Excerpted data:

* * * * * * *

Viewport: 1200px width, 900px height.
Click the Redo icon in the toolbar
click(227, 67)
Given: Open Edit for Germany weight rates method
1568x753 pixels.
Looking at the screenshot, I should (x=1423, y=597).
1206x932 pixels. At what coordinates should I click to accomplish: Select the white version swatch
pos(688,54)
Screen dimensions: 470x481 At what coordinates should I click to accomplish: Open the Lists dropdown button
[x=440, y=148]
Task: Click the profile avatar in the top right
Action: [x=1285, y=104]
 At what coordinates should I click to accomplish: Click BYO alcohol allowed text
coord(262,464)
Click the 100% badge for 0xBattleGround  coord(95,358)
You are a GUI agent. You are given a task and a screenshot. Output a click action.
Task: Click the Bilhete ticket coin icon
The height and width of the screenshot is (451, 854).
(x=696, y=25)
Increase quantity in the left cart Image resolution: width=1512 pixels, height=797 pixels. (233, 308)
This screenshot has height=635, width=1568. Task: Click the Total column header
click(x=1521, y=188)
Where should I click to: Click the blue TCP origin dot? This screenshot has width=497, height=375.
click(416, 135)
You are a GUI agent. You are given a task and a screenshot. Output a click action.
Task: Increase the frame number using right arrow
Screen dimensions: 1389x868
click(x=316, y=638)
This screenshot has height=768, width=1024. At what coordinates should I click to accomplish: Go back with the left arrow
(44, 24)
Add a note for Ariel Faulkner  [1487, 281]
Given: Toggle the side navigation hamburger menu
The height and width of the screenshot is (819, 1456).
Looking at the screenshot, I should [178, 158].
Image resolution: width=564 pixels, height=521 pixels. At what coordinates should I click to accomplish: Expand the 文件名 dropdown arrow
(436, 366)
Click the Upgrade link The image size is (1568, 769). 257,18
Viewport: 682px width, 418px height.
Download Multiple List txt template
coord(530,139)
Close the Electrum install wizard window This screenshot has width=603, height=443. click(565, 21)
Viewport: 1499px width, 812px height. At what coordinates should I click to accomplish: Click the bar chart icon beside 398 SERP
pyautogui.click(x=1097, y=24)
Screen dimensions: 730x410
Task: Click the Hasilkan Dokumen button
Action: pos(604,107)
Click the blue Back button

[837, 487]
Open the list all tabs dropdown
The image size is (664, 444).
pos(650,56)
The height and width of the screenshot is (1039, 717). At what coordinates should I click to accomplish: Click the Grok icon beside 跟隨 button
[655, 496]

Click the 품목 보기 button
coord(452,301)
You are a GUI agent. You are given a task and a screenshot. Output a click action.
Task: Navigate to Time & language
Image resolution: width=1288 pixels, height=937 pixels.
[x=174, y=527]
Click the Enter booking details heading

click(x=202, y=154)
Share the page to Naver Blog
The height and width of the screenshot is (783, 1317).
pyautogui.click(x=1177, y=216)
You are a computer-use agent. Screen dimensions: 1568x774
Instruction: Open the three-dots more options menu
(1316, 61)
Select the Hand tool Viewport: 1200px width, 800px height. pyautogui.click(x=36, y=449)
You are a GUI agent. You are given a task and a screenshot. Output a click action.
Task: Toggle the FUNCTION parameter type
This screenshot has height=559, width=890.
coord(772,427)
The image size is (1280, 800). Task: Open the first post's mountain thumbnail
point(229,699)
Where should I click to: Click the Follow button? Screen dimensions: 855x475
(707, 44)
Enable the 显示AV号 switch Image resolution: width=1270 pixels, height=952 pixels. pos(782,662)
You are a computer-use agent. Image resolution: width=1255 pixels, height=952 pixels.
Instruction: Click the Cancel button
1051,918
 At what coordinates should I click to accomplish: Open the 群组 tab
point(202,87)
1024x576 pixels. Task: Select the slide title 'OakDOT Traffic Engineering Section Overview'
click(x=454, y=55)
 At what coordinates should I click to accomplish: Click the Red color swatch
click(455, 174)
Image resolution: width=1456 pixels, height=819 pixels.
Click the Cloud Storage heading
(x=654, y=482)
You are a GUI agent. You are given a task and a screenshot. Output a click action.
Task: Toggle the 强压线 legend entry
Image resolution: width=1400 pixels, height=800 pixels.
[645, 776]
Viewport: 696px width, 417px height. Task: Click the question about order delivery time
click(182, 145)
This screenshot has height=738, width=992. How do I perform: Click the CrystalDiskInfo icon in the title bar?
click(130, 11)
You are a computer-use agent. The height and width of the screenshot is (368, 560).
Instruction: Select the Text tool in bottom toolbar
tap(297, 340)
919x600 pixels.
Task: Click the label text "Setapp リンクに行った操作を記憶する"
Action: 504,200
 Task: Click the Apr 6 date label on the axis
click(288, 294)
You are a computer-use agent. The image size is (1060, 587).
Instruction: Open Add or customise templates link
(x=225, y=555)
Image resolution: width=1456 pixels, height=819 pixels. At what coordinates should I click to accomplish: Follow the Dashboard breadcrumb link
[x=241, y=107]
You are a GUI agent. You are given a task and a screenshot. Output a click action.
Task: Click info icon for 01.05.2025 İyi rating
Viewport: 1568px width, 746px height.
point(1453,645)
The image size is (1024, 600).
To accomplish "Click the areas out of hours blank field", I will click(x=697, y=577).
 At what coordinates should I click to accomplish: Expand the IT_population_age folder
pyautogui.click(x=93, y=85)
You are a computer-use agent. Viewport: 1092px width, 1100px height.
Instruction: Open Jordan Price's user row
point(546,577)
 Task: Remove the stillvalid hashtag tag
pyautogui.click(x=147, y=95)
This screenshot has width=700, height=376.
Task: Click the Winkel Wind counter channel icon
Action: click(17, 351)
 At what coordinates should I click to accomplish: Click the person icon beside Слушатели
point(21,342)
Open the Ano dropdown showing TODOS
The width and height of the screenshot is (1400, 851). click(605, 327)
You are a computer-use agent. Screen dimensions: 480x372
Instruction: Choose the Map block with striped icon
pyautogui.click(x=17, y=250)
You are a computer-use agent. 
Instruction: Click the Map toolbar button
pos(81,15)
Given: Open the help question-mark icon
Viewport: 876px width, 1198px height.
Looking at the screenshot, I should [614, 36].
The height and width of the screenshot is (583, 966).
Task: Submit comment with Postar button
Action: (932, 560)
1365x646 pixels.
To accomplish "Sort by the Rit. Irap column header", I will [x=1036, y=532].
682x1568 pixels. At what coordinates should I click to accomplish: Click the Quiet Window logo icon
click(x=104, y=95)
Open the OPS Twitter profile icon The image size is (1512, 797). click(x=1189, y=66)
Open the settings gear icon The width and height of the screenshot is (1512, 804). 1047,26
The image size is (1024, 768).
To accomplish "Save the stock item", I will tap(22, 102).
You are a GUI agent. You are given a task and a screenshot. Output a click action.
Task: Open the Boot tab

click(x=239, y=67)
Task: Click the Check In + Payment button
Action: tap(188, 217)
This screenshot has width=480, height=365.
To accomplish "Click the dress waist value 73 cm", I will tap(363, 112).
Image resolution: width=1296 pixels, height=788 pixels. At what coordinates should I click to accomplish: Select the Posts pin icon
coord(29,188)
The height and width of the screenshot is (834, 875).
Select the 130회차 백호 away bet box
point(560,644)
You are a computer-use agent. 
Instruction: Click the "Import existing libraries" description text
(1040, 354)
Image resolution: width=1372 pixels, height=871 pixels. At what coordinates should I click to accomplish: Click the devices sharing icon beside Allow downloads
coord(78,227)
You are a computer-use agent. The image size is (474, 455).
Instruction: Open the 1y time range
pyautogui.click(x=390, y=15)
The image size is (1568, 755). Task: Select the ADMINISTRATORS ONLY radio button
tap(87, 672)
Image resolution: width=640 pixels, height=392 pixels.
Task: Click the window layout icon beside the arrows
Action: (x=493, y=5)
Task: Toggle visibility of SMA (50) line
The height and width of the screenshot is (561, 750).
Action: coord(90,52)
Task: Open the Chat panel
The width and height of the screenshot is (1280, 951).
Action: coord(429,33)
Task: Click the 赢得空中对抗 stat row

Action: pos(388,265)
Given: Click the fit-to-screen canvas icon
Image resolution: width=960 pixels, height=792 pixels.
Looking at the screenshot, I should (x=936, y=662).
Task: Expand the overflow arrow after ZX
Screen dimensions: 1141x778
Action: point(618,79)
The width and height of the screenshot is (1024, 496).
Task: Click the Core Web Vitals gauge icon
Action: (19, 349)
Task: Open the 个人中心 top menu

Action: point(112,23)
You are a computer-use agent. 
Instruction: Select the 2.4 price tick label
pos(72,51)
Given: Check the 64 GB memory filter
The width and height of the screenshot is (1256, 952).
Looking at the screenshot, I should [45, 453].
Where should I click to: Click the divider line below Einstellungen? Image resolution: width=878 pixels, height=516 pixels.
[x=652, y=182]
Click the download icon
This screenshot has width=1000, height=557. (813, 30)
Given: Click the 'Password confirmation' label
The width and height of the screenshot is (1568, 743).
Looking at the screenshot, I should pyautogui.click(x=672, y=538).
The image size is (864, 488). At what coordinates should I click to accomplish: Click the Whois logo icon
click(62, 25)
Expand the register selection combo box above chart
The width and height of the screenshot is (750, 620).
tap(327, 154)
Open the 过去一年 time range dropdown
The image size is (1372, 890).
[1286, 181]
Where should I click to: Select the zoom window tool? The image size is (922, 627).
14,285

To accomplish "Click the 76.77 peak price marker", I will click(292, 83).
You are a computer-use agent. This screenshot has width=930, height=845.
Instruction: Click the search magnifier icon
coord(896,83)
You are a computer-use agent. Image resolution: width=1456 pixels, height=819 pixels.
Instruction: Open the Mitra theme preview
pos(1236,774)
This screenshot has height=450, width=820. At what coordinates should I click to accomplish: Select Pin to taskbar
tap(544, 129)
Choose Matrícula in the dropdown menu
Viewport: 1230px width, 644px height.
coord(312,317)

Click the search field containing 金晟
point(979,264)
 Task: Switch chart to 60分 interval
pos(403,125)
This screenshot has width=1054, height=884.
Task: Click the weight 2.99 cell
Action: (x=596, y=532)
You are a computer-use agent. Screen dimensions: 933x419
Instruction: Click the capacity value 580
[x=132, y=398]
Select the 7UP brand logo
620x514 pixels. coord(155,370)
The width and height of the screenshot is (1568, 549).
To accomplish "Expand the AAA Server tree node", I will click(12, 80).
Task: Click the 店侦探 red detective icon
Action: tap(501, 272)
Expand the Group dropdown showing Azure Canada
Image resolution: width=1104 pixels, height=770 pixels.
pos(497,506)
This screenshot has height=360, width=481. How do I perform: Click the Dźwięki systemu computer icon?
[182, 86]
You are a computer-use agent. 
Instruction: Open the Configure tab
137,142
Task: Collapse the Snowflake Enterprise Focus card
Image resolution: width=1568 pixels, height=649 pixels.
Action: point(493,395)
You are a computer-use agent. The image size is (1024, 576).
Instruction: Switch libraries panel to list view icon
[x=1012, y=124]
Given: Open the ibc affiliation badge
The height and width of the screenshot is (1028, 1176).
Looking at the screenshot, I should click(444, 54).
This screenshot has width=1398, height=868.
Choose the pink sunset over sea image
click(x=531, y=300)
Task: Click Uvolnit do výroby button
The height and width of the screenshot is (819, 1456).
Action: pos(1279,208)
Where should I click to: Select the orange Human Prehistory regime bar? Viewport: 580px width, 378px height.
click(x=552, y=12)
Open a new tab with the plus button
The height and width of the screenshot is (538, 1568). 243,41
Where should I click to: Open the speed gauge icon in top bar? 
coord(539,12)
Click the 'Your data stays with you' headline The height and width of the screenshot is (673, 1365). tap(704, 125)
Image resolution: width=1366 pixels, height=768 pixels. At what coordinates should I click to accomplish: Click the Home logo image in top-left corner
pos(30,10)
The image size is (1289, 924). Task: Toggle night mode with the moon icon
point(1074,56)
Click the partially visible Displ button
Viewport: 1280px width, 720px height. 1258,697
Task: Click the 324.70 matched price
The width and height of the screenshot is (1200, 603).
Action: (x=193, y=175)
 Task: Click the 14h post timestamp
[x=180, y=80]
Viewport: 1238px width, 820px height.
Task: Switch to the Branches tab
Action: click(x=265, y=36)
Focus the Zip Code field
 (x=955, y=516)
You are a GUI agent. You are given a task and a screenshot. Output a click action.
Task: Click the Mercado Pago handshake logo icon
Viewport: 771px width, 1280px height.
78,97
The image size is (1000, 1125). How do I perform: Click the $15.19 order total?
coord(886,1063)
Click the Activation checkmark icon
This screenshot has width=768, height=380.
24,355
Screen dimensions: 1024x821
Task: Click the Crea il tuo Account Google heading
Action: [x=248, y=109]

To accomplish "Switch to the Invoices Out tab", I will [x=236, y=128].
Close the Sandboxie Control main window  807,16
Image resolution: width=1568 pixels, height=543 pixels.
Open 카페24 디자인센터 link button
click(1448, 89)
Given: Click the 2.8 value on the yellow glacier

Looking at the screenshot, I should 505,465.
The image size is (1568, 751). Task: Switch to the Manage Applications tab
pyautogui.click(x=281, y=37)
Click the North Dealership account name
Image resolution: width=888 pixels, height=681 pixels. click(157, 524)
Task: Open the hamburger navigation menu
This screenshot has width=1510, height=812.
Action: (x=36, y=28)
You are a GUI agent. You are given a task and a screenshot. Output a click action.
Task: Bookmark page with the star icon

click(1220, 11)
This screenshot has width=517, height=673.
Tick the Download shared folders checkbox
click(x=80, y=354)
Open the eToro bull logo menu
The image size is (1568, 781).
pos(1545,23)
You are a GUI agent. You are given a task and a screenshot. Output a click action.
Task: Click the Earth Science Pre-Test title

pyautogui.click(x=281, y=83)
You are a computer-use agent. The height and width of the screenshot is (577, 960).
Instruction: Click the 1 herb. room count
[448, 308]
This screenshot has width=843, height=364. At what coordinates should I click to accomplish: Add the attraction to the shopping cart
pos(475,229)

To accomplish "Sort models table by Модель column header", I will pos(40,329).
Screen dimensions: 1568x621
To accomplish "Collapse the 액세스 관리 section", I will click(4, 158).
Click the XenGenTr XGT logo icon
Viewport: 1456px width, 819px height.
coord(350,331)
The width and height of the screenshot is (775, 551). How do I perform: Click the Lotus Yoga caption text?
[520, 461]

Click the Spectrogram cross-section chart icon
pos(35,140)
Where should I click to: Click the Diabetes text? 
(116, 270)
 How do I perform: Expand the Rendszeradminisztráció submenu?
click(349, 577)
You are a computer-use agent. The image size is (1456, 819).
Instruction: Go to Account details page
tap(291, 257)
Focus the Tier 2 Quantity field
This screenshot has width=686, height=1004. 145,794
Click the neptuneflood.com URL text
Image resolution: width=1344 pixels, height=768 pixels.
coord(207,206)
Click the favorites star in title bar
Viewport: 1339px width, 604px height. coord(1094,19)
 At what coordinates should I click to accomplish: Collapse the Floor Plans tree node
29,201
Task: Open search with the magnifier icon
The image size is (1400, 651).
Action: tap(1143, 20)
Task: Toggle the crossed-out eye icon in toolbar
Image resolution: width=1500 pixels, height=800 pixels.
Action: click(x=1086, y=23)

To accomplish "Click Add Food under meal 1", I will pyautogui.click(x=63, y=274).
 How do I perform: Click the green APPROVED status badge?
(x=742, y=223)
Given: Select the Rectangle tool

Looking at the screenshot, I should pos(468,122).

* * * * * * *

Problem:
Select from the listing above every line that contains the word "badge".

Task result:
Click the 100% badge for 0xBattleGround  coord(95,358)
Given: Open the ibc affiliation badge
 How do I perform: Click the green APPROVED status badge?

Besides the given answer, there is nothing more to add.